L'article 5 qui cristallise les tensions depuis le début du parcours législatif du projet de loi, offre aux organismes complémentaires un accès aux données de santé. Il avait été modifié durant les différentes étapes du parcours législatifs suite aux vives inquiétudes formulées par les professionnels de santé. Ces derniers craignaient la fin du secret médical au profit d'acteurs commerciaux. Malgré cela, les députés et sénateurs de la Commission Mixte Paritaire n'ont pas entendu ces inquiétudes et ont rétabli le texte dans sa version initiale. Le texte final de la loi sera soumi, sans débats et donc sans possibilité de modifications, aux votes de l'Assemblée nationale et du Sénat, début mai.
Les ocam auront donc accès aux données de santé des patients avec les risques que cela comporte.

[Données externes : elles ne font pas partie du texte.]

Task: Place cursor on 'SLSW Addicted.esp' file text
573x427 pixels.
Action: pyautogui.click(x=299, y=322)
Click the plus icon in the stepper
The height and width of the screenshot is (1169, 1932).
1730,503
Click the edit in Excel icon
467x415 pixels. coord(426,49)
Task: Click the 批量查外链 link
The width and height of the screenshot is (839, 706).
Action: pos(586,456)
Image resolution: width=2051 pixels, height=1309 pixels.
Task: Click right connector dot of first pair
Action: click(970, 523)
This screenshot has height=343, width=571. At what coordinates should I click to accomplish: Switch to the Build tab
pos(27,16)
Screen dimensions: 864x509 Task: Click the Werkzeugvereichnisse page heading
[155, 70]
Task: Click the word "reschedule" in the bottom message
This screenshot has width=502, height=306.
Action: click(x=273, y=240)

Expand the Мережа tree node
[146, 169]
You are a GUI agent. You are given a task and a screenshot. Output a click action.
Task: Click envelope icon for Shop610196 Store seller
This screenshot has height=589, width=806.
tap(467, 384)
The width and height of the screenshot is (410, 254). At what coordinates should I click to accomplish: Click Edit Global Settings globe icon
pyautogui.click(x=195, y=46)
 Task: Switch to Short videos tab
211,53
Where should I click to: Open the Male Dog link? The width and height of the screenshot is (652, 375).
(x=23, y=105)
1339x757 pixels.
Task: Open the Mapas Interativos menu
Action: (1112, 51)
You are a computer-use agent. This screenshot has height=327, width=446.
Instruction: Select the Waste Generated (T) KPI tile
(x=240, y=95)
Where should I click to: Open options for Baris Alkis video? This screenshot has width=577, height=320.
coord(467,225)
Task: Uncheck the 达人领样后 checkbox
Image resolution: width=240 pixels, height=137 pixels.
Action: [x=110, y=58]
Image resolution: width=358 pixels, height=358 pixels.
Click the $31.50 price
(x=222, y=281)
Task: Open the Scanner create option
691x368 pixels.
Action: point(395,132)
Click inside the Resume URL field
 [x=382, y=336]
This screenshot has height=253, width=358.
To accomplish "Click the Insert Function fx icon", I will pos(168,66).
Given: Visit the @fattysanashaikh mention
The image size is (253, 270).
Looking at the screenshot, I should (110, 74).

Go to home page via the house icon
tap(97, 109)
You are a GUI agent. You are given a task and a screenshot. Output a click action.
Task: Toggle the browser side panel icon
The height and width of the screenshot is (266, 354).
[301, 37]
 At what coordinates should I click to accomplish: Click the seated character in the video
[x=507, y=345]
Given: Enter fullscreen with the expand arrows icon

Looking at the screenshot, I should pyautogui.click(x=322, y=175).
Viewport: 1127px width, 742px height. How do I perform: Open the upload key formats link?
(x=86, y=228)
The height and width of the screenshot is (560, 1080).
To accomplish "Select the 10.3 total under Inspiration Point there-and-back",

Ainsi, le Syndicat des femmes chirurgiens-dentistes s'interroge dans un communiqué paru ce matin: "A quand un questionnaire médical avant de souscrire une complémentaire santé?". Il rappelle qu'à l'heure actuelle, la loi l'interdit afin d'éviter que l’état de santé du patient ne devienne un critère de sélection, de tri et d’exclusion. Mais, selon lui, avec "les évolutions introduites par la loi sur la fraude sociale et fiscale, une ligne rouge est en train d’être franchie. L’ouverture, même encadrée, de l’accès aux données de santé pour les complémentaires n’est pas un simple ajustement technique. C’est un basculement. "
Le syndicat souligne que rien n'empêche, une fois la loi votée, que la logique assurantielle et donc économique ne reprenne le dessus. Cela implique une évaluation du risque et in fine une tarification selon les cas. Les plus vulnérables paieront alors le prix fort. Le SFCD rappelle que "la protection de l'accès aux soins n'est pas seulement en faciliter le financement mais aussi garantir que personne ne soit exclu, en raison de son état de santé."